The BSoD and STOP error that you are receiving is telling me that Windows XP is having a problem utilizing the driver for the Linksys device properly and hence is causing your system to crash - as well as any number of other compatibility problems. I would suggest abandoning use of the Linksys USB device for the time being because it may lead to further damage to your hard drive or motherboard rendering your laptop completely inoperable - and we don't want that.

I'm guessing here, but pretty certain that there are multiple updates to Windows XP which need to be applied in order to get the device driver for the Linksys adapter working properly, the BSoD (blue screen of death + STOP error) means that Windows XP is having a hard time performing with stability and safely, this may be due to the lack of updates which need to be applied. Most notably, there is an HCL that Windows utilizes in order to take advantage of the Plug n Play capabilities built into the OS. The HCL is the hardware compatibility listing which aids the OS in applying device drivers for USB and other PnP devices. Updating Windows XP may help to alleviate the BSoD + STOP error problems. But what we want to avoid is future crashes caused by the device driver incompatibilities to prevent further damages.

I would suggest that you access the following link to look up the most recent driver releases specific to your laptop:
http://support.dell.com/support/downloads/...tid=&impid=

Now, i know you are probably thinking, "you jackass, how the hell am i supposed to get there when i can't even connect to my wireless router or residential gateway". Use the link from another computer, borrow one, steal one, lease one, whatever option is available. OR, use an Ethernet cable to connect directly from your LAN cable port to the wireless router or residential gateway, thus creating a "wired" LAN in your home so you can access the internet. OR download the drivers onto a USB flash drive (probably will need one at least 1GB or larger) and then install them onto your laptop.

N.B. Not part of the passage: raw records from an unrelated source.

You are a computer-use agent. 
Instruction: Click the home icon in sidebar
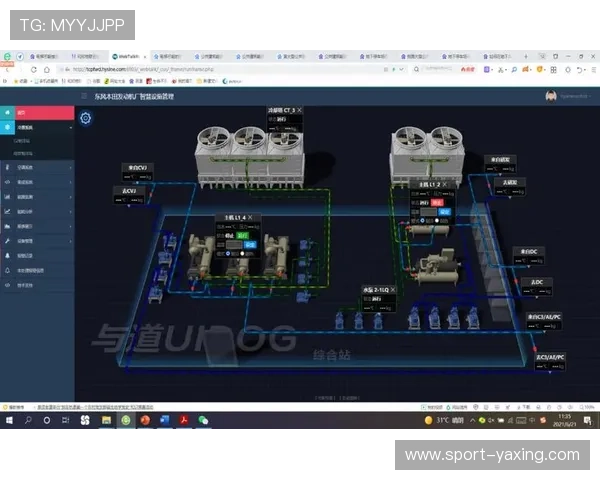(7, 112)
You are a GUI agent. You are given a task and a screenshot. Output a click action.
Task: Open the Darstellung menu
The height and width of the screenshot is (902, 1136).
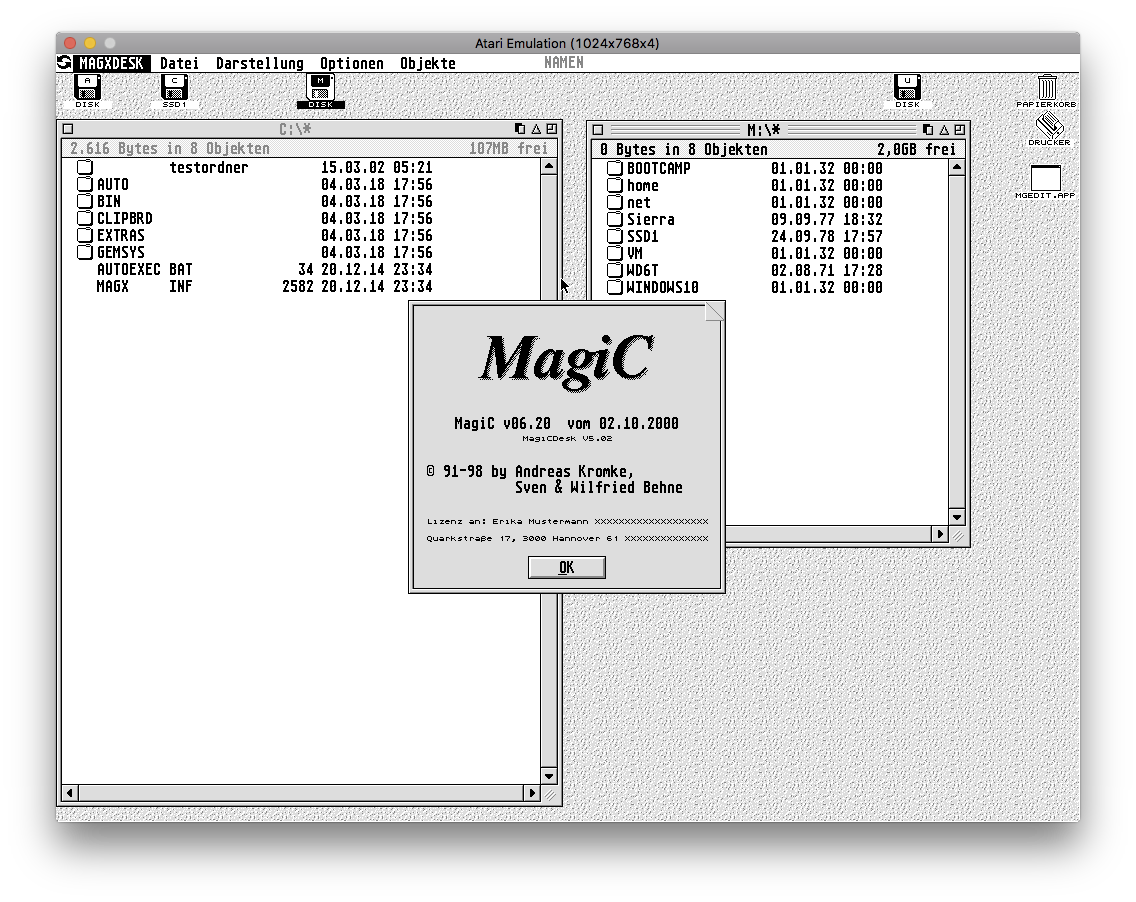[259, 62]
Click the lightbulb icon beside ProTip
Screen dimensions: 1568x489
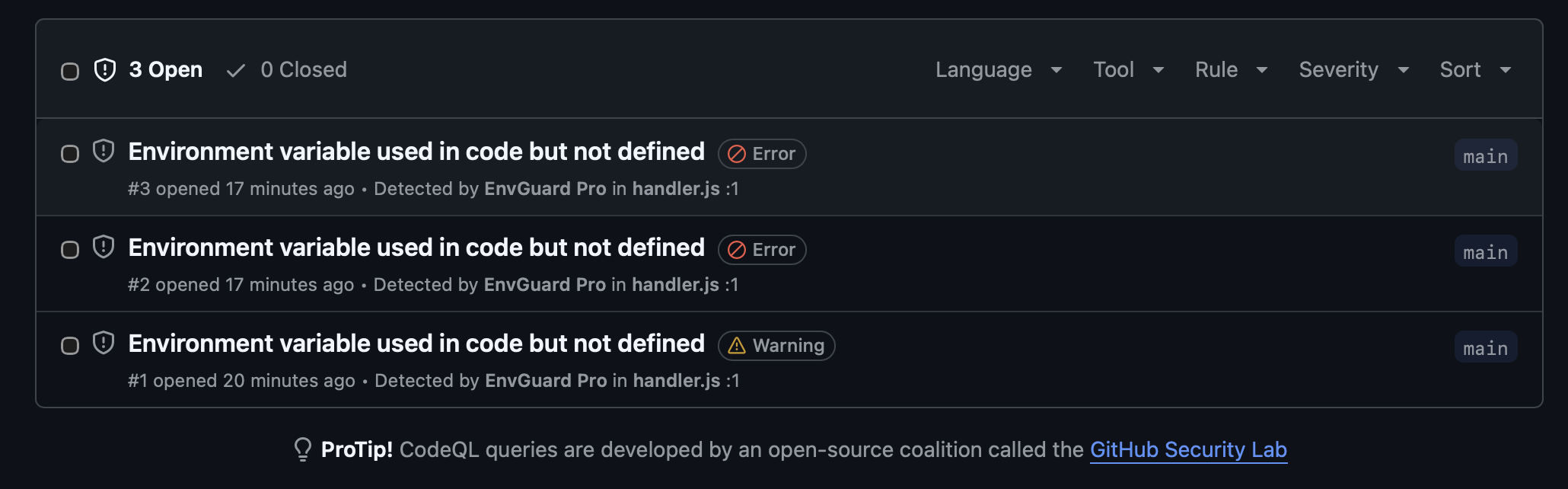pos(304,449)
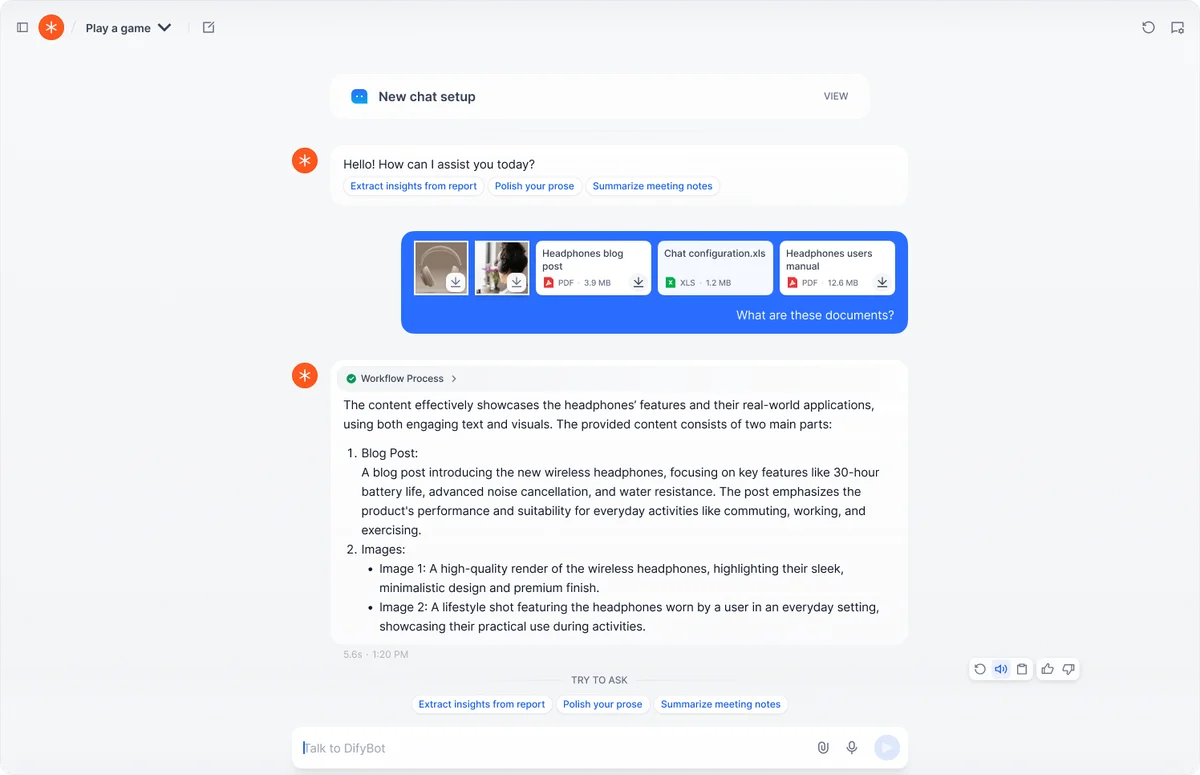Send the message with the arrow button

tap(886, 747)
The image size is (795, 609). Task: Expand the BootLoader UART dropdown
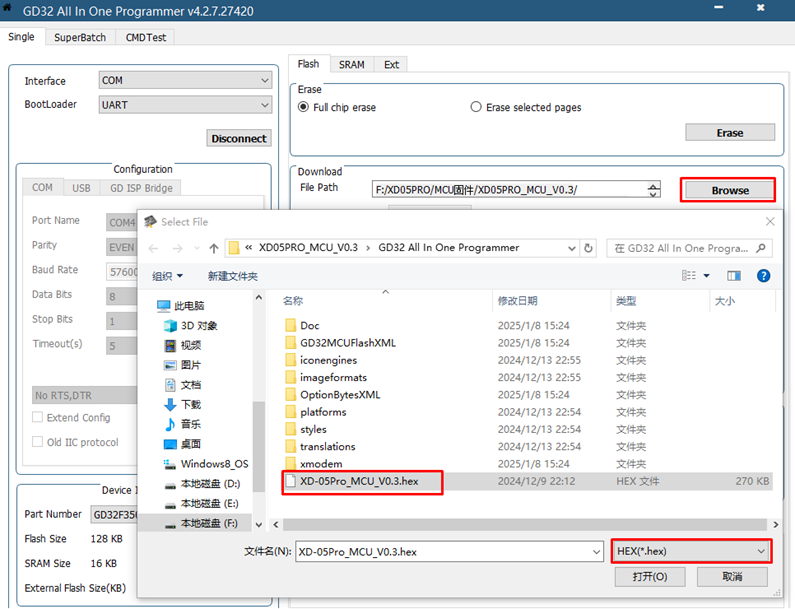point(185,104)
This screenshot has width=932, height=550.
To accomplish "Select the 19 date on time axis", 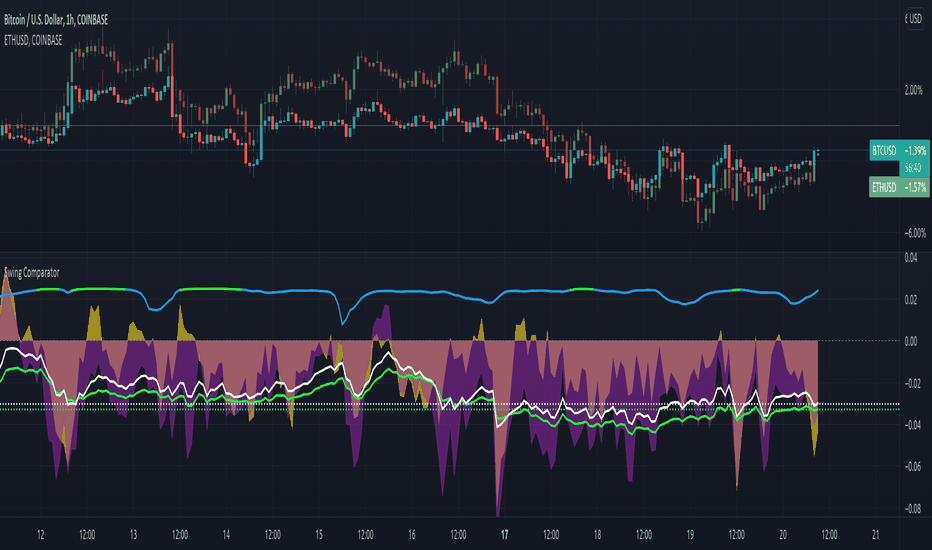I will 690,535.
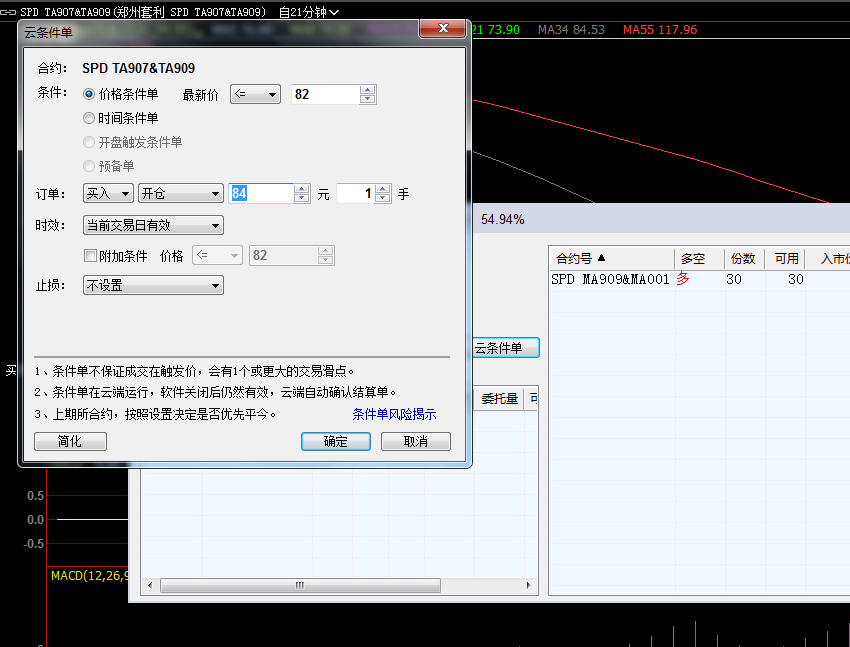The image size is (850, 647).
Task: Decrease the 最新价 trigger price with down arrow
Action: click(x=367, y=99)
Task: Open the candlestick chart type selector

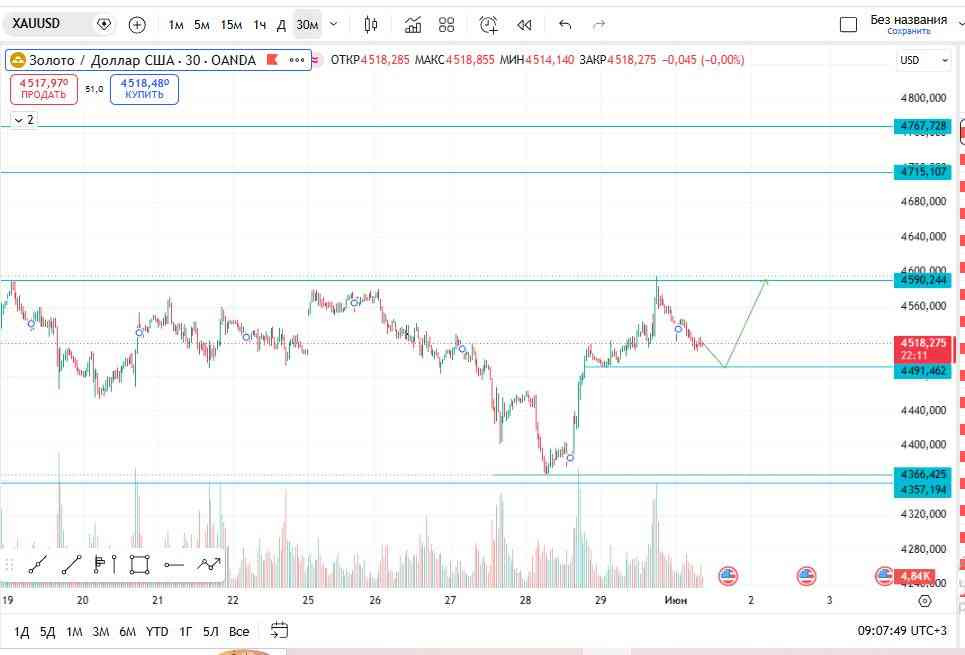Action: [x=370, y=25]
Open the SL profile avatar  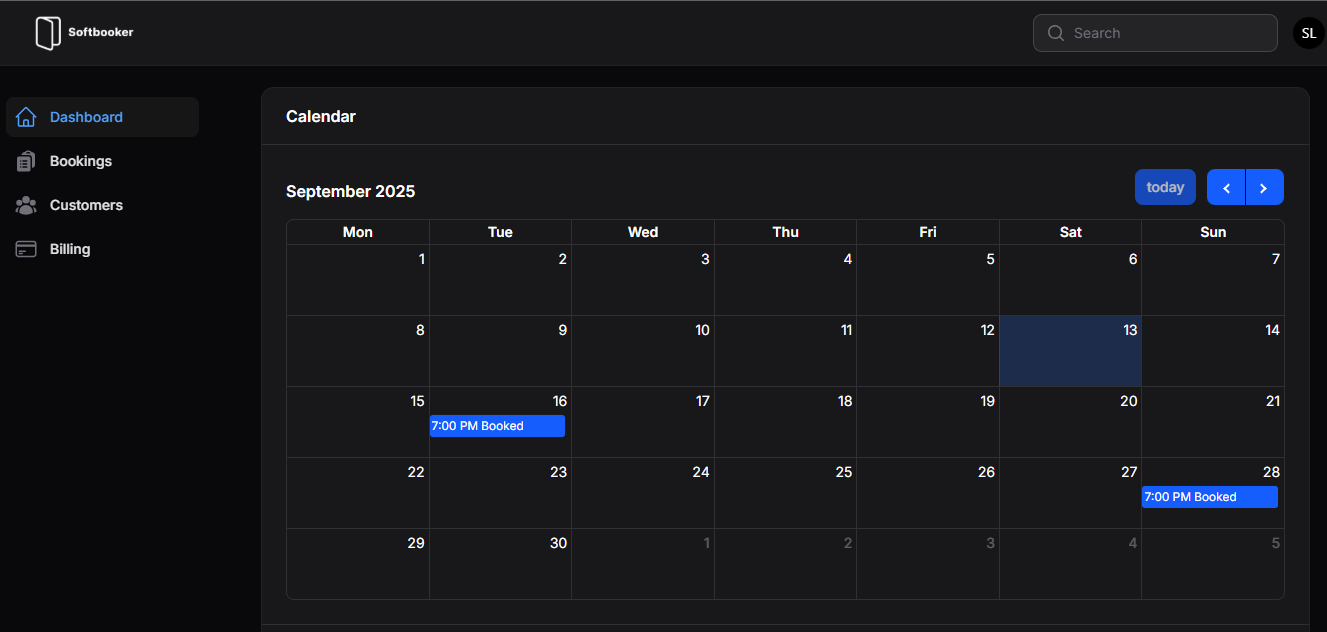coord(1308,32)
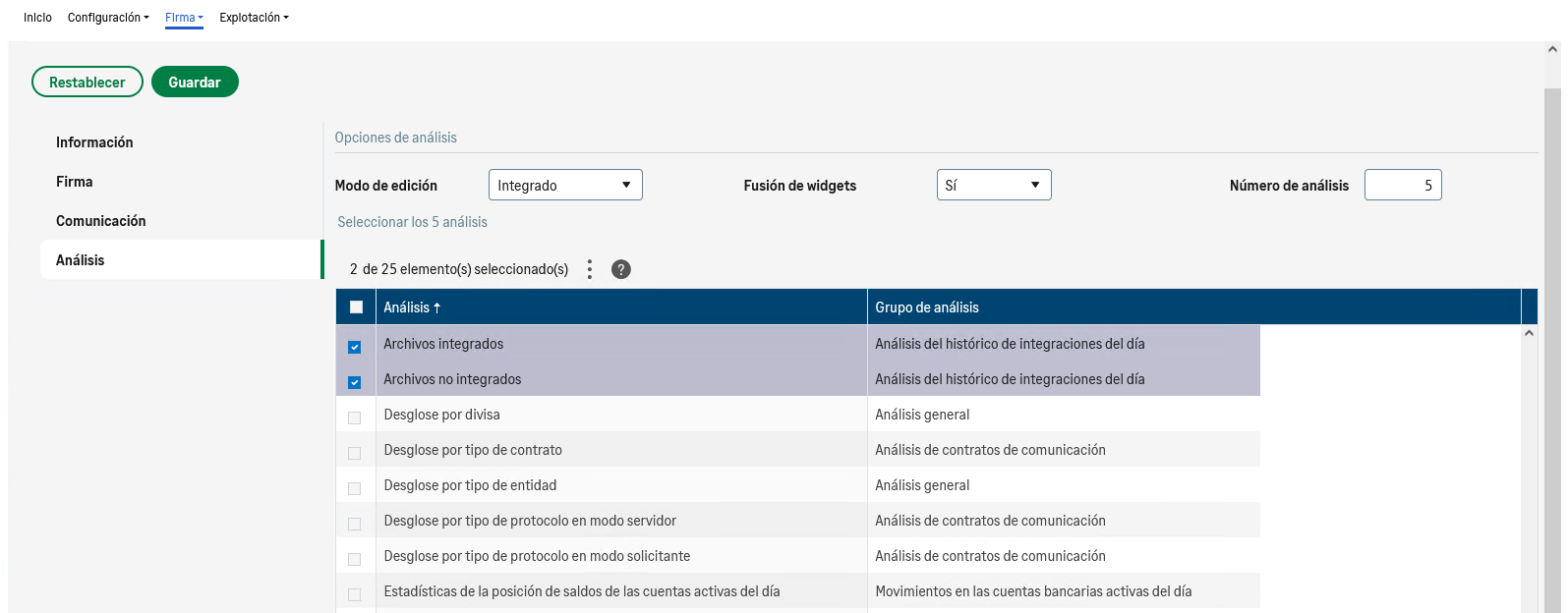This screenshot has width=1568, height=613.
Task: Click the Restablecer button
Action: point(87,83)
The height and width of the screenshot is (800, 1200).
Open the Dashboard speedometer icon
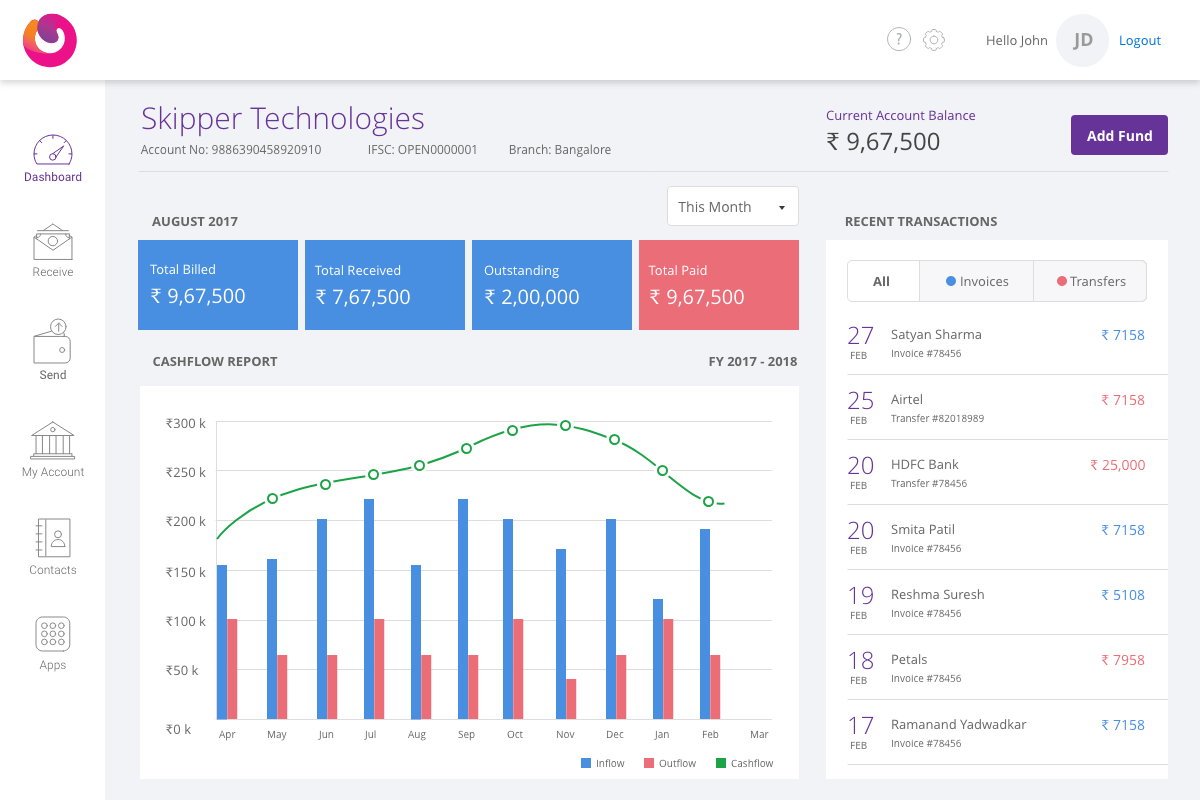tap(53, 150)
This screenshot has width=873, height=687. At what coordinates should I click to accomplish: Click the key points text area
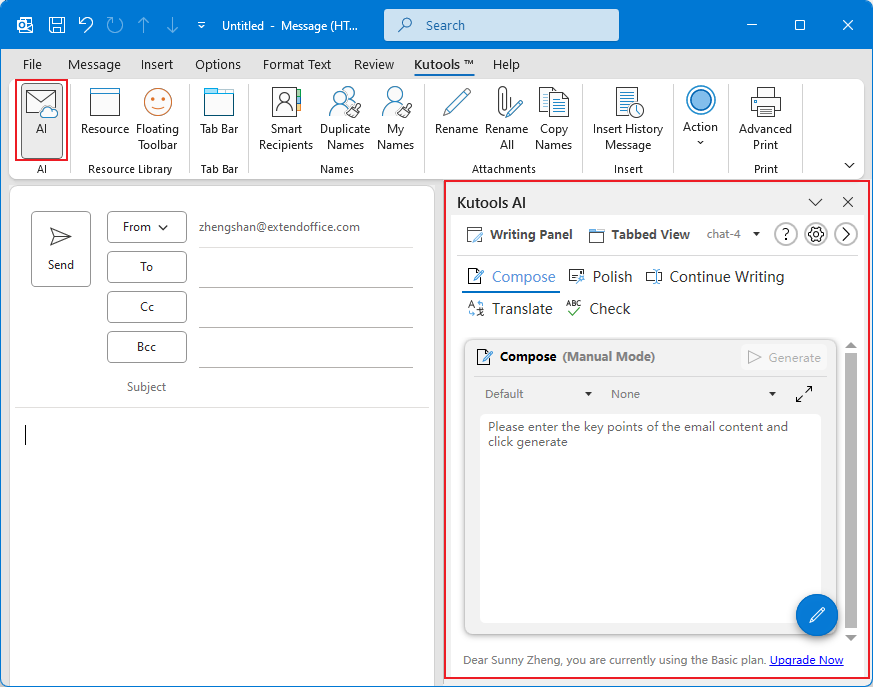click(x=650, y=520)
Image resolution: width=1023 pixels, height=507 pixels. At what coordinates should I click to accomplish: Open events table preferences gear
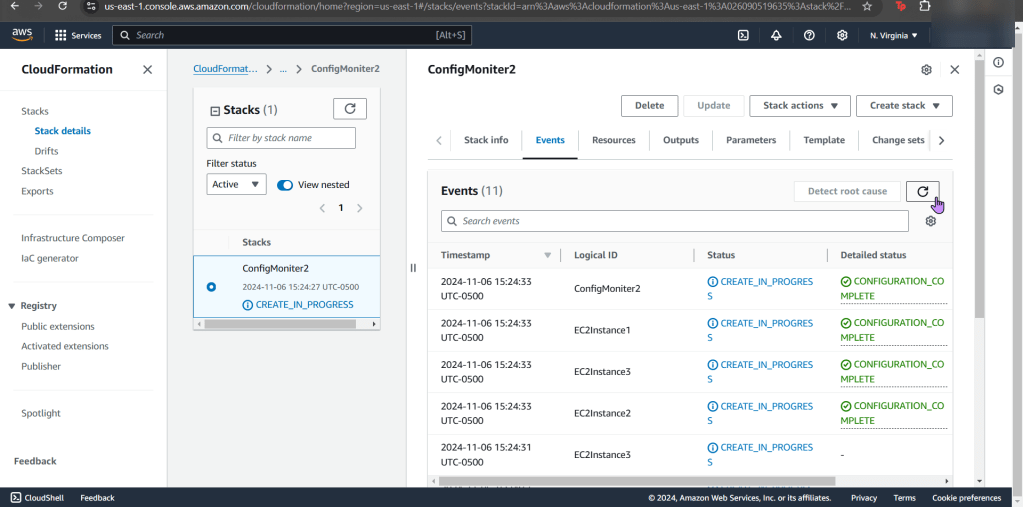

Another quick way to get to the drivers downloads which will be specific to your computer model is to use:
http://support.dell.com/support/downloads/

You should be able to use the Service Tag that is listed at the bottom of the laptop which will be paired with an Express Service Code. The link above should allow you to enter the Service Tag #, the Operating system (Windows XP), the Model # (although you probably will only need to enter the Service Tag) - which will pull up all downloadable drivers which apply specifically to your system and configuration.

If at all possible, the quickest way to get to these drivers is to obtain the original Drivers and Utilities CD-ROMs that came with the system. There is an option when you load this CD-ROM to choose drivers and utilities which are specific to "My System".

Download and install all the drivers that you can find that apply to your system. I would copy them to a USB drive and then burn all of them to a CD-ROM for safe keeping - and don't lose the CD-ROM, in case for any reason you have to reinstall the devices at a later time.

But i am pretty sure that the BSoD you are receiving is due to the fact that the Windows XP HCL is not up to date and therefore it is having compatibilty issues when attempting to use PnP to install the appropriate drivers for the Linksys USB WLAN device. These BSoD STOP errors can potentially lead to hard drive or motherboard failures, and again, we want to avoid damaging your system and get it to a usable state again.

I wish you the best of luck; remember this is all a learning experience and it is only frustrating and enraging the first time around...once you get back up and running, you will feel like a genius i guarantee you. Happy hacking! Shoot me an email or repost if you have any other questions.

If you really run into problems, post the Service tag and i can look up the device drivers you will need as well as the system specifications and possibly can download them for you and put them into a WinZip archive that can be emailed.